Each entry below is to be extracted exactly.

* Information provided *

☆ ☆ ☆ ☆ ☆

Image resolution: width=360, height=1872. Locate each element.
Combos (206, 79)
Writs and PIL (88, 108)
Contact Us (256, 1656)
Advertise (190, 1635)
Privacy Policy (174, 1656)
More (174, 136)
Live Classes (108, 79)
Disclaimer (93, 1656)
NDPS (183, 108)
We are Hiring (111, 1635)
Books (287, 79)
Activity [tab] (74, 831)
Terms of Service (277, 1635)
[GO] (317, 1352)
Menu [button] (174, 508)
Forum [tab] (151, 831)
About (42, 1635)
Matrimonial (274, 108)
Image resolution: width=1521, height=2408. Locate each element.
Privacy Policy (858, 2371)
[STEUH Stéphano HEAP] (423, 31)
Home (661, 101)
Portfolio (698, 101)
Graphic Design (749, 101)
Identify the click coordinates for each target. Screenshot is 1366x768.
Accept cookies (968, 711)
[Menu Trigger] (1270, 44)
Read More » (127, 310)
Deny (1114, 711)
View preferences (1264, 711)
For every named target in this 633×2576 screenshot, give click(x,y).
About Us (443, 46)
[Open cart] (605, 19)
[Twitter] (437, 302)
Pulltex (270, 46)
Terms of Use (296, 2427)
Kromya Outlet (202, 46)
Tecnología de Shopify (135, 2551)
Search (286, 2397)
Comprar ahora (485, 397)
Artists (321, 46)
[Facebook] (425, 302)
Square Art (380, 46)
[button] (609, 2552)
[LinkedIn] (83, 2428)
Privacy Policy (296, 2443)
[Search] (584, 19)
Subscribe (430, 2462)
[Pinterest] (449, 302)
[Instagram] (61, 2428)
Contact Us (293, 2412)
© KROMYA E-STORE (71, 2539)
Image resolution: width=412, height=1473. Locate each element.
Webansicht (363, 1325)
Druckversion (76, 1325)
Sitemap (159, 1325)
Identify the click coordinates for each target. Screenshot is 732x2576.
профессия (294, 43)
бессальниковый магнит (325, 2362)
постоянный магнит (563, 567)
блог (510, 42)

☆ ☆ ☆ ☆ ☆

* Output of the task *
Image resolution: width=360, height=1872. Locate each element.
Combos (206, 79)
Writs and PIL (88, 108)
Contact Us (256, 1656)
Advertise (190, 1635)
Privacy Policy (174, 1656)
More (174, 136)
Live Classes (108, 79)
Disclaimer (93, 1656)
NDPS (183, 108)
We are Hiring (111, 1635)
Books (287, 79)
Activity [tab] (74, 831)
Terms of Service (277, 1635)
[GO] (317, 1352)
Menu [button] (174, 508)
Forum [tab] (151, 831)
About (42, 1635)
Matrimonial (274, 108)
Image resolution: width=1521, height=2408. Locate each element.
Privacy Policy (858, 2371)
[STEUH Stéphano HEAP] (423, 31)
Home (661, 101)
Portfolio (698, 101)
Graphic Design (749, 101)
Identify the click coordinates for each target. Screenshot is 1366x768.
Accept cookies (968, 711)
[Menu Trigger] (1270, 44)
Read More » (127, 310)
Deny (1114, 711)
View preferences (1264, 711)
For every named target in this 633×2576 screenshot, give click(x,y).
About Us (443, 46)
[Open cart] (605, 19)
[Twitter] (437, 302)
Pulltex (270, 46)
Terms of Use (296, 2427)
Kromya Outlet (202, 46)
Tecnología de Shopify (135, 2551)
Search (286, 2397)
Comprar ahora (485, 397)
Artists (321, 46)
[Facebook] (425, 302)
Square Art (380, 46)
[button] (609, 2552)
[LinkedIn] (83, 2428)
Privacy Policy (296, 2443)
[Search] (584, 19)
Subscribe (430, 2462)
[Pinterest] (449, 302)
[Instagram] (61, 2428)
Contact Us (293, 2412)
© KROMYA E-STORE (71, 2539)
Image resolution: width=412, height=1473. Locate each element.
Webansicht (363, 1325)
Druckversion (76, 1325)
Sitemap (159, 1325)
Identify the click coordinates for each target. Screenshot is 732x2576.
профессия (294, 43)
бессальниковый магнит (325, 2362)
постоянный магнит (563, 567)
блог (510, 42)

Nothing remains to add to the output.